Sorbonne Universités, Université Pierre et Marie Curie - Paris 06, Paris, France.
Ann Intensive Care. 2018 Nov 26;8(1):114. doi: 10.1186/s13613-018-0458-7.
There is currently no international recommendation for the admission or treatment of the critically ill older patients over 80 years of age in the intensive care unit (ICU), and there is no valid prognostic severity score that includes specific geriatric assessments.
In this review, we report recent literature focusing on older critically ill patients in order to help physicians in the multiple-step decision-making process.
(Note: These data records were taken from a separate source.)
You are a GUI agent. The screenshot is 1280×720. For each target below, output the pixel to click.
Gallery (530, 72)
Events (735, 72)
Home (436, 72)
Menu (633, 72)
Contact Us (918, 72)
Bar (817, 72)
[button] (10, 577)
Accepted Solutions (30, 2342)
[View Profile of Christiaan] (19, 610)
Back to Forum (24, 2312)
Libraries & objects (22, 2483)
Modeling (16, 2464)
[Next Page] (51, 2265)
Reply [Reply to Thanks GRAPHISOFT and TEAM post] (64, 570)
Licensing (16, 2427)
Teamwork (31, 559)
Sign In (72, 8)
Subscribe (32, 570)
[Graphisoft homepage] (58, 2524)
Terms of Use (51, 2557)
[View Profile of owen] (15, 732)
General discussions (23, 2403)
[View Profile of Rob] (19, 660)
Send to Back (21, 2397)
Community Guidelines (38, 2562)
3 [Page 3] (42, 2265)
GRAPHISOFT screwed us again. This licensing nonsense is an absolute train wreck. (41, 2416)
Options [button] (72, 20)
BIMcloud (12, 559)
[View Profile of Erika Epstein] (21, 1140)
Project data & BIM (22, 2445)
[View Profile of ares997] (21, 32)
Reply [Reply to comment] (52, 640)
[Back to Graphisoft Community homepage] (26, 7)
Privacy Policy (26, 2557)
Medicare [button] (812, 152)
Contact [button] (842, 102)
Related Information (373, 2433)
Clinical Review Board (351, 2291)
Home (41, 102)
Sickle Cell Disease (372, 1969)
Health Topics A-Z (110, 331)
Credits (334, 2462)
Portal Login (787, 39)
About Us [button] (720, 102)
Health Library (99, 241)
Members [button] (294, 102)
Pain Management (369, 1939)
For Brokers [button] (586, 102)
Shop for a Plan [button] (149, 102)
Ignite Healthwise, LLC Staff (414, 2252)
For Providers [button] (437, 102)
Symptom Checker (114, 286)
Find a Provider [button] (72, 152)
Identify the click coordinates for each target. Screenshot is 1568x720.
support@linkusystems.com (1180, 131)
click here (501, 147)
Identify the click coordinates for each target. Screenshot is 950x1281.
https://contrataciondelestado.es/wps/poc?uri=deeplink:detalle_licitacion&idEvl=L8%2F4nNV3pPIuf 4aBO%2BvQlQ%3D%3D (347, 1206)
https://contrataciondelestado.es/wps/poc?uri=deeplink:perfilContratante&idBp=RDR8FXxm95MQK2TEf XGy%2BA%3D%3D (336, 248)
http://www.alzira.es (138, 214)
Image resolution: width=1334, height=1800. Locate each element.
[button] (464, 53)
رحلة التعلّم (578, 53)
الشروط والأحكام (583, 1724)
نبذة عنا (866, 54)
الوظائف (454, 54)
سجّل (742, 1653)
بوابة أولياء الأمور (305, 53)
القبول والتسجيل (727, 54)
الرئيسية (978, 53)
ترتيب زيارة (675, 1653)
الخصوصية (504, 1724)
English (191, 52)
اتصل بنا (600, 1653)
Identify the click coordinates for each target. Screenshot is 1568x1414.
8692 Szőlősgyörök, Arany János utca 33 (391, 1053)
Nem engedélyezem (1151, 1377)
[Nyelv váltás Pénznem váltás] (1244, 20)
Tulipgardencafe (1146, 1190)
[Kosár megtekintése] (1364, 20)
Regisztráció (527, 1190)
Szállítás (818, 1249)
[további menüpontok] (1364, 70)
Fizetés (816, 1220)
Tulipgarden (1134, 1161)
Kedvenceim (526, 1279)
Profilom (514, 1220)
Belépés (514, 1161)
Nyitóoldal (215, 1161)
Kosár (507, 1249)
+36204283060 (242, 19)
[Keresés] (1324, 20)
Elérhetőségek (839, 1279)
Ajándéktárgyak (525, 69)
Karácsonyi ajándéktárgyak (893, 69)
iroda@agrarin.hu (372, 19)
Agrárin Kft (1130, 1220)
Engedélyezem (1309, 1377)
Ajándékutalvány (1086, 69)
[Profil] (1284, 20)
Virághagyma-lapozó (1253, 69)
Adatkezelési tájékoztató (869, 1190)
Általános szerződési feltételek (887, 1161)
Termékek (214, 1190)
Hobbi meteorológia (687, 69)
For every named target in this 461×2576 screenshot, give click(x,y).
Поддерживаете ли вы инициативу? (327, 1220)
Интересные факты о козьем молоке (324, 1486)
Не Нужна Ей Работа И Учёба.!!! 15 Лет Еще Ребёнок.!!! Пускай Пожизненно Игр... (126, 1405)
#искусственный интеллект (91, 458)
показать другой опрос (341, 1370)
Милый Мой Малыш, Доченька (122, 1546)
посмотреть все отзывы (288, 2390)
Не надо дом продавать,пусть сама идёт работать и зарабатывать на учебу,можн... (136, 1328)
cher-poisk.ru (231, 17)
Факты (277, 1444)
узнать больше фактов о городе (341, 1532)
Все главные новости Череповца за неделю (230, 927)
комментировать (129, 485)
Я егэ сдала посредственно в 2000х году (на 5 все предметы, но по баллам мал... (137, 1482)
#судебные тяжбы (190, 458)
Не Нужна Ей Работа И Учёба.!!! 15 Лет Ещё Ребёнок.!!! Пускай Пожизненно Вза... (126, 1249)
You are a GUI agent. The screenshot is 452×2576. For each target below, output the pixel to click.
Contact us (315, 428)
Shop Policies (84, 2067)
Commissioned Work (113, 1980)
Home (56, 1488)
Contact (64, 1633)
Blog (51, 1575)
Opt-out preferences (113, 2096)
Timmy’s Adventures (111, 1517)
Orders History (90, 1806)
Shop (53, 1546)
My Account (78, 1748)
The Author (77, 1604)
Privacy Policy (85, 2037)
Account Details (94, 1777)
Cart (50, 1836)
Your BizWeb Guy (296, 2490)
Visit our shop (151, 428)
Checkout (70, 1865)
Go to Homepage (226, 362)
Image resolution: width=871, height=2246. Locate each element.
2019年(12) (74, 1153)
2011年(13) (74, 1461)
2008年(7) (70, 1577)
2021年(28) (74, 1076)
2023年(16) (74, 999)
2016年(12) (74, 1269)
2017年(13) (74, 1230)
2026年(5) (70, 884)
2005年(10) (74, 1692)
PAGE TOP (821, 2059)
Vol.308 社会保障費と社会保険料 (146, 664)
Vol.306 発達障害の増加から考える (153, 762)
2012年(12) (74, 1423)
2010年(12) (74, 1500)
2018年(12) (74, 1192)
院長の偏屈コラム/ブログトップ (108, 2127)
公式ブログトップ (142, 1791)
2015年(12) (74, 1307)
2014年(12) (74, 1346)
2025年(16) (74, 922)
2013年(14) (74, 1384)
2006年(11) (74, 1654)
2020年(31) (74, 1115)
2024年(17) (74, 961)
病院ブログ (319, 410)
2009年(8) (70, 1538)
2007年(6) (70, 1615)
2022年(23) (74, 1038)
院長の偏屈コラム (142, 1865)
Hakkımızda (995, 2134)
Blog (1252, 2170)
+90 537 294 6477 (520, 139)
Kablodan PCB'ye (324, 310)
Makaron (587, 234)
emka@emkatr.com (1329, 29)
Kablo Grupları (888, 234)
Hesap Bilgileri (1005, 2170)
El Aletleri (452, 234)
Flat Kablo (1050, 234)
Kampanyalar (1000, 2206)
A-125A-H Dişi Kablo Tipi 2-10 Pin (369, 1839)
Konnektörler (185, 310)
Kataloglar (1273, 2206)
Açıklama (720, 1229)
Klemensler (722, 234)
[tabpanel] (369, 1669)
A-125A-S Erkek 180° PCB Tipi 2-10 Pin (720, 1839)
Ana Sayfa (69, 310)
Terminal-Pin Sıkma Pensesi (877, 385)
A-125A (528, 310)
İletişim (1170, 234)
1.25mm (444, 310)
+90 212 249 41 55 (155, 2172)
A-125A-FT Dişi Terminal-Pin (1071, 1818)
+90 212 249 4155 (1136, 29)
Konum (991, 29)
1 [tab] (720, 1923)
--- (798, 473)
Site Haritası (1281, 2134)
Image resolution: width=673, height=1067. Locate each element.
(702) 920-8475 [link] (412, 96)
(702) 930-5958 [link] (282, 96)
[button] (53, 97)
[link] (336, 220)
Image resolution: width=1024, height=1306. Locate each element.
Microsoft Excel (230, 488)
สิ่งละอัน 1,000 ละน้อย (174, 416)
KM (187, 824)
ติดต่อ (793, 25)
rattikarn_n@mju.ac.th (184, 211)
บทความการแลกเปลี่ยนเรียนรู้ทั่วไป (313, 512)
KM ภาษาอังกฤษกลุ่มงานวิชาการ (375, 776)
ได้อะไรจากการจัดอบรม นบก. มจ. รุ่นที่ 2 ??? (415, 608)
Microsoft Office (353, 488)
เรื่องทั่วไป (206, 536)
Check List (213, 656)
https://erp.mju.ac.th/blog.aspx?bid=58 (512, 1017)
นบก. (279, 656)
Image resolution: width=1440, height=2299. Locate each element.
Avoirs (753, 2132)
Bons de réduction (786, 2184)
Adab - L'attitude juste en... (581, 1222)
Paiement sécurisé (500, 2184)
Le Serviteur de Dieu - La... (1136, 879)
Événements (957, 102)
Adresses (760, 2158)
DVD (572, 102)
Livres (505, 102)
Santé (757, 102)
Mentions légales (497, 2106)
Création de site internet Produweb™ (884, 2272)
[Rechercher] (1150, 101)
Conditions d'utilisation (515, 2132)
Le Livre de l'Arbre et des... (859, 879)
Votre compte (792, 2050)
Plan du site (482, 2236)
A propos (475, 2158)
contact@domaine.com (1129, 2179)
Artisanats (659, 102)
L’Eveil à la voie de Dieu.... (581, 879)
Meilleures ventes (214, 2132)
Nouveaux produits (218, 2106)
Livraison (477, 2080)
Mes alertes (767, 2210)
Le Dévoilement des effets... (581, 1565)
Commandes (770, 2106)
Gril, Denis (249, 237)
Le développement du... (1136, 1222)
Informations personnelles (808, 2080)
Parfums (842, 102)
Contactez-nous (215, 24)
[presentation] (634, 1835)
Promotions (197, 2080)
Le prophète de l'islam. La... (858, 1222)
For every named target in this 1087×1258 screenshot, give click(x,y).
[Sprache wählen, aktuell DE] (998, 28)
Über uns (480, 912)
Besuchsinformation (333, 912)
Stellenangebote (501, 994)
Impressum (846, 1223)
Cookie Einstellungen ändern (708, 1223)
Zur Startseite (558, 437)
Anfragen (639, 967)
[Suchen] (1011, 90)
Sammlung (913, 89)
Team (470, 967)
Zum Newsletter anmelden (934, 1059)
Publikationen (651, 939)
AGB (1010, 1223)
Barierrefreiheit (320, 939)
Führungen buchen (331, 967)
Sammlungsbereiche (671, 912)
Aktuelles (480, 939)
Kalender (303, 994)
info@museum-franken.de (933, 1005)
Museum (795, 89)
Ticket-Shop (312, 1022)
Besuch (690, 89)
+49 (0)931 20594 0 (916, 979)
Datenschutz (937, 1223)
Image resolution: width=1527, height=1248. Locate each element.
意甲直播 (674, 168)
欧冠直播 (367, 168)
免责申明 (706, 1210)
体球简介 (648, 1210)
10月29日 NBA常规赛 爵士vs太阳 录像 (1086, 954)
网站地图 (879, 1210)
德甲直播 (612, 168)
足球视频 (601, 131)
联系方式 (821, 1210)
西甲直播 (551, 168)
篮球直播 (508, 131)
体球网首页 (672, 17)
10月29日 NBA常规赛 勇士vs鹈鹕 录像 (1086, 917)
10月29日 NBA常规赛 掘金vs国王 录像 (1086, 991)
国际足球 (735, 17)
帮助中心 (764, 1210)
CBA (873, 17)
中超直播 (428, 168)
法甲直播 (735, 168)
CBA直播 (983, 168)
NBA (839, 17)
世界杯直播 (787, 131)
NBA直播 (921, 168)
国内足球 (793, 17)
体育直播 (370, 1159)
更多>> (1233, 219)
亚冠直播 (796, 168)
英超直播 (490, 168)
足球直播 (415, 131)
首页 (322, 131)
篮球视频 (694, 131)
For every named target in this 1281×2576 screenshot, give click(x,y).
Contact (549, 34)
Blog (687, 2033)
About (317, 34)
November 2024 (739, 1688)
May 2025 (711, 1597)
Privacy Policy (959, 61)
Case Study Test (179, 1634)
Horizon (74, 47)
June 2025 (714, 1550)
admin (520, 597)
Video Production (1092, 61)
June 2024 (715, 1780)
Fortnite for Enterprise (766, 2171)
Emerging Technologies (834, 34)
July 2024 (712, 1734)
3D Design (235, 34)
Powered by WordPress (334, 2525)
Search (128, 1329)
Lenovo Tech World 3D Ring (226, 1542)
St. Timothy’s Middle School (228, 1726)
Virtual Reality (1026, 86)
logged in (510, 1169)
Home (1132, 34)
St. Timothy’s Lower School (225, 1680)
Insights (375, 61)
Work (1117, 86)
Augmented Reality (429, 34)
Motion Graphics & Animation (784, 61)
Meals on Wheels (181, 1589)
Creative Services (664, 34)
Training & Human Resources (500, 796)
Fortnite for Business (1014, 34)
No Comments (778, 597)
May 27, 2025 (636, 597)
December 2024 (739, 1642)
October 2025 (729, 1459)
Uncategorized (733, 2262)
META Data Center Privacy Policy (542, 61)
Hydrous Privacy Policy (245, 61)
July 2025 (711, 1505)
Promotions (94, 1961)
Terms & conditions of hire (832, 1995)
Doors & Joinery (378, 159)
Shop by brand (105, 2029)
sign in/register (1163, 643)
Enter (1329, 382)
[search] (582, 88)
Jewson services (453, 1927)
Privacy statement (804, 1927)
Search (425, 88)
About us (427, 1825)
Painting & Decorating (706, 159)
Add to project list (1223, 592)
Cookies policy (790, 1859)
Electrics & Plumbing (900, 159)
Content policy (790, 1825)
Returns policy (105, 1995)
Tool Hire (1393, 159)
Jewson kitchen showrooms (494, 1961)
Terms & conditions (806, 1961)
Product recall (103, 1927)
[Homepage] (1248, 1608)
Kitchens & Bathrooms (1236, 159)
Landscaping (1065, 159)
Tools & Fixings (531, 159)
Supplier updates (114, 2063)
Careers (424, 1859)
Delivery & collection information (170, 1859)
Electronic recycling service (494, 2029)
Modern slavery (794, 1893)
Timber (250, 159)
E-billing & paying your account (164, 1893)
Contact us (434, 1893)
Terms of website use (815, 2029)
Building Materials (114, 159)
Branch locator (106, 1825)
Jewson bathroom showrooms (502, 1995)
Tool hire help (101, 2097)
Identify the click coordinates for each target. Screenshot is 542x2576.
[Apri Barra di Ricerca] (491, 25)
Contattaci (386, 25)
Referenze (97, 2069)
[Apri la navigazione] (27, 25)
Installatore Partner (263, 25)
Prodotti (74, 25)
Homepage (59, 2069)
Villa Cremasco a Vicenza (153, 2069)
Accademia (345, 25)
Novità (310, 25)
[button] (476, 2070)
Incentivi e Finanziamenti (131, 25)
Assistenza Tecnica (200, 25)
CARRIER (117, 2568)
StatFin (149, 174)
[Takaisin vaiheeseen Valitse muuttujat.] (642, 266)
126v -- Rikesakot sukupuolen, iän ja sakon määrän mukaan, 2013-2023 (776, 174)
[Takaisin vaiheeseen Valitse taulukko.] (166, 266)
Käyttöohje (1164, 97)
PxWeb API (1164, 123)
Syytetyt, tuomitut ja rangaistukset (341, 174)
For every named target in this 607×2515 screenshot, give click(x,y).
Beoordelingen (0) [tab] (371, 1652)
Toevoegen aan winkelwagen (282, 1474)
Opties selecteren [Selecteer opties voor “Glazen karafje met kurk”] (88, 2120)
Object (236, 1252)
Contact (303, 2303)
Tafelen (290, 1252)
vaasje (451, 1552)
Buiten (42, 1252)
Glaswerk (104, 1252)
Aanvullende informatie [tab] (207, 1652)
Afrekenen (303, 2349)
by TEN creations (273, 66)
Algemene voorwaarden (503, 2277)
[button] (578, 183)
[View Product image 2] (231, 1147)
It is unclear under what conditions older patients may benefit from ICU admission. Consequently, there is a wide variation in triage practices, treatment intensity levels, end-of-life practices, discharge practices and frequency of geriatrician's involvement among institutions and clinicians. In this review, we discuss important steps in caring for critically ill older patients, from the triage to long-term outcome, with a focus on specific conditions in the very old patients.
According to previous considerations, we provide an algorithm presented as a guide to aid in the decision-making process for the caring of the critically ill older patients.
目前对于80岁以上危重症老年患者入住重症监护病房(ICU)或接受治疗,尚无国际推荐意见,也没有包含特定老年评估的有效预后严重程度评分。
在本综述中,我们报告了近期关注老年危重症患者的文献,以帮助医生进行多步骤决策过程。目前尚不清楚老年患者在何种情况下可能从入住ICU中获益。因此,在机构和临床医生之间,分诊实践、治疗强度水平、临终实践、出院实践以及老年科医生参与的频率存在很大差异。在本综述中,我们讨论了护理老年危重症患者从分诊到长期结局的重要步骤,重点关注高龄患者的特定情况。
根据之前的考量,我们提供了一种算法,作为指导护理老年危重症患者决策过程的指南。